Provided text:
The New Jersey Volunteers was a Loyalist regiment raised in 1776 by Cortlandt Skinner for service in the American Revolutionary War. A combined arms unit consisting of dragoons and infantry which was organizationally part of the Provincial Corps, the regiment fought in the New York and New Jersey campaign and Southern theater of the American Revolutionary War before being disbanded in 1783.

==Regiment formed in Province of New York==
In 1776, some American loyalist soldiers formed the New Jersey Volunteers, which was raised in the Province of New York, first as three battalions, and eventually as six, of 500 men each.

==Garrison duty==
The New Jersey Volunteers experienced combat first at the Battle of Long Island, during the British Campaign of New York offensive and after the defeat and flight of the Patriot forces, and was assigned to the initial British garrison of the occupation army, in New York City.

==Campaigns==
Brigadier General Cortlandt Skinner operated in the region north of New York City, in Westchester County, between Morrisania and the Croton Rivers, which was known as the Neutral Ground. His unit of New Jersey Volunteers was nicknamed "Skinner's Skinners" (the term "skinners" was also applied to all marauders, including Patriot-aligned guerrilla bands). Guerrilla warfare took place between Skinner's Skinners and their rivals, the British Loyalist raiders, De Lancey's Cowboys. Both units stole cattle, looted, and gathered military intelligence for the British army in the New York countryside.

One battalion of New Jersey Volunteers was later sent to East Florida, assisting with the capture of Savannah; others served in the Battles of Eutaw Springs and King's Mountain, with a detachment participating with the Siege of Yorktown.

On September 6, 1781, the 3rd Battalion, New Jersey Volunteers, participated with the raid on New London, Connecticut, commanded by Brigadier General Benedict Arnold, and fought at the Battle of Groton Heights.

==Regiment disbanded and resettled in British Canada==
In 1783, after the British lost the war, the New Jersey Volunteers regiment was disbanded in the loyalist settlement of Digby, Nova Scotia and New Brunswick in British Canada.

Exercise: Please reproduce the New Jersey Volunteers passage from "One battalion of" to "in British Canada." word for word.

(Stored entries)

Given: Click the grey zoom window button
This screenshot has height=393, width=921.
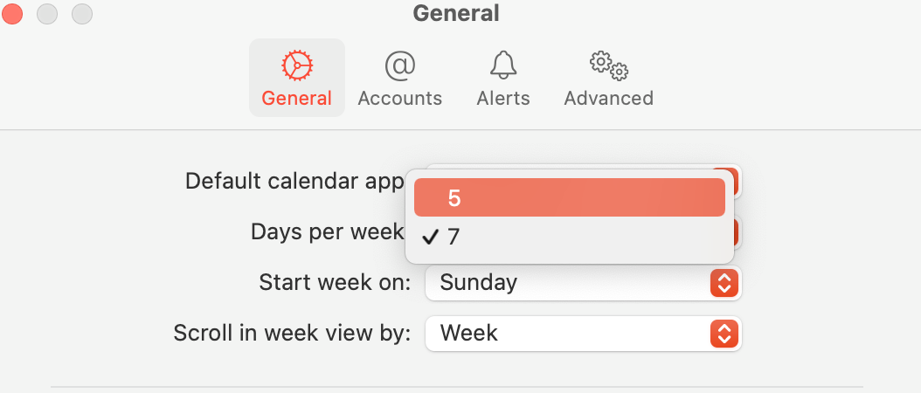Looking at the screenshot, I should (x=81, y=14).
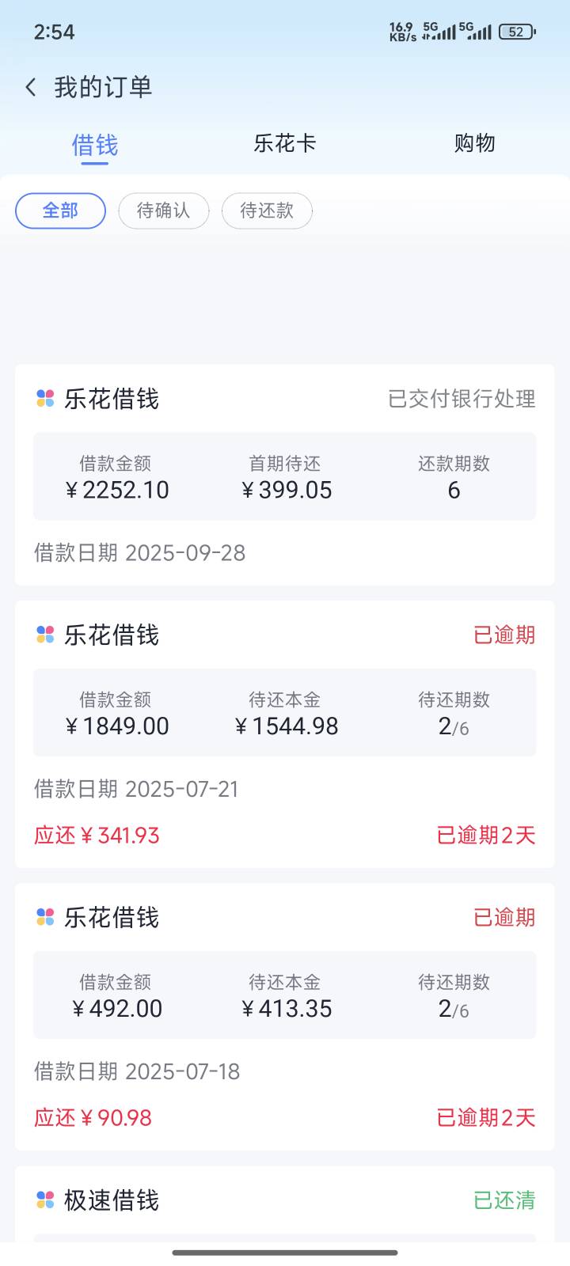
Task: Select the 待还款 filter chip
Action: (x=267, y=210)
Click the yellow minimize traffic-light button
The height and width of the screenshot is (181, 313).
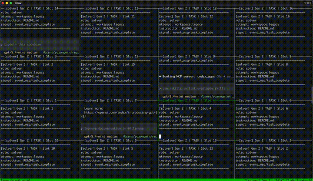7,3
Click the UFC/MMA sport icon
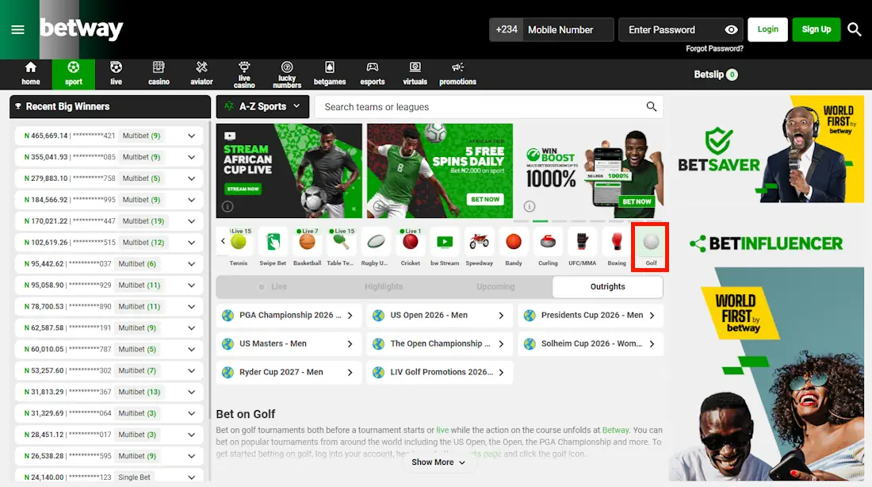The width and height of the screenshot is (872, 487). tap(582, 246)
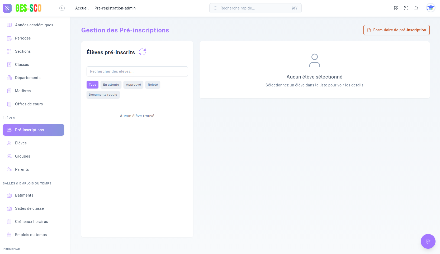Click the GES-SCO logo
The width and height of the screenshot is (440, 254).
[28, 8]
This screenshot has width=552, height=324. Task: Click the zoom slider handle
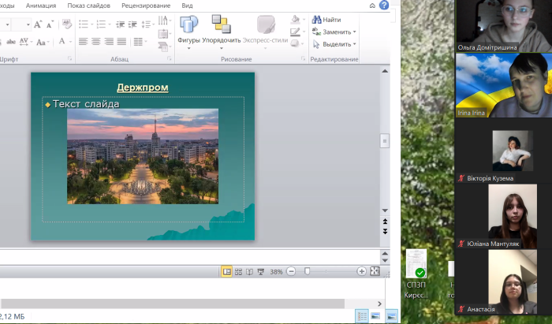[308, 271]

Result for this task:
One battalion of New Jersey Volunteers was later sent to East Florida, assisting with the capture of Savannah; others served in the Battles of Eutaw Springs and King's Mountain, with a detachment participating with the Siege of Yorktown.

On September 6, 1781, the 3rd Battalion, New Jersey Volunteers, participated with the raid on New London, Connecticut, commanded by Brigadier General Benedict Arnold, and fought at the Battle of Groton Heights.

==Regiment disbanded and resettled in British Canada==
In 1783, after the British lost the war, the New Jersey Volunteers regiment was disbanded in the loyalist settlement of Digby, Nova Scotia and New Brunswick in British Canada.